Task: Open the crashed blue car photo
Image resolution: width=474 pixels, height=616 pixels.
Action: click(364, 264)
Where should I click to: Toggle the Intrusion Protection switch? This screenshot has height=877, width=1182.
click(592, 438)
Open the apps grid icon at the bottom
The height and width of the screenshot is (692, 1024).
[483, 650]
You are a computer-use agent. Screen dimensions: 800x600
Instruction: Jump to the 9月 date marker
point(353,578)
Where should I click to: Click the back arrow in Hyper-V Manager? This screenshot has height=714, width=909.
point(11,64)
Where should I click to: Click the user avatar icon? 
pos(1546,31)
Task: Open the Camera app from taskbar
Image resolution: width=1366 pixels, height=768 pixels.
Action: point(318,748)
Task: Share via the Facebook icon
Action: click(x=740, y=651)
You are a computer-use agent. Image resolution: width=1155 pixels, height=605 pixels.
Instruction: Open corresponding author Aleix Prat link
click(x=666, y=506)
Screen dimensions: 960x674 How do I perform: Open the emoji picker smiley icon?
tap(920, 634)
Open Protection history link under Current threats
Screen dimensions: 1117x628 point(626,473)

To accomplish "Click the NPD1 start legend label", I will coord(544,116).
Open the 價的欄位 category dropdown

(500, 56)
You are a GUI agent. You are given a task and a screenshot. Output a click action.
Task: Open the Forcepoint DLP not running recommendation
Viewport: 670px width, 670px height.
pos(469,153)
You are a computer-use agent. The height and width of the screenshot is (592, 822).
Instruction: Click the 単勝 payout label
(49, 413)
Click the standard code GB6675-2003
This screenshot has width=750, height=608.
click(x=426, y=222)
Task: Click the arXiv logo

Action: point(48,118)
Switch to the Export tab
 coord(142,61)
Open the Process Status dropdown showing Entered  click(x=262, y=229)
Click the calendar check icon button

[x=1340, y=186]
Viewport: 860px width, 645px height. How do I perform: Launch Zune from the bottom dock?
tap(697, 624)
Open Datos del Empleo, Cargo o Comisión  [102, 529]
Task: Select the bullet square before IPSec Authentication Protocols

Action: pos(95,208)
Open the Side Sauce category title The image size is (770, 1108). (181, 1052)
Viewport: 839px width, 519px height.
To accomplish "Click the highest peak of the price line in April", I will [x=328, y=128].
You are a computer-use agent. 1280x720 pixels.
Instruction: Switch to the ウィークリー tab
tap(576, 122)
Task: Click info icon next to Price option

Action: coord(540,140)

§ §

[What to do]
Show each line in the entries that holds the string "agent".

[Response]
You are a computer-use agent. Screen dimensions: 800x600
You are a computer-use agent. Image resolution: width=1155 pixels, height=605 pixels.
You are a GUI agent. You are given a task and a screenshot. Output a click action.
You are a computer-use agent. The height and width of the screenshot is (592, 822).
You are a computer-use agent. 1280x720 pixels.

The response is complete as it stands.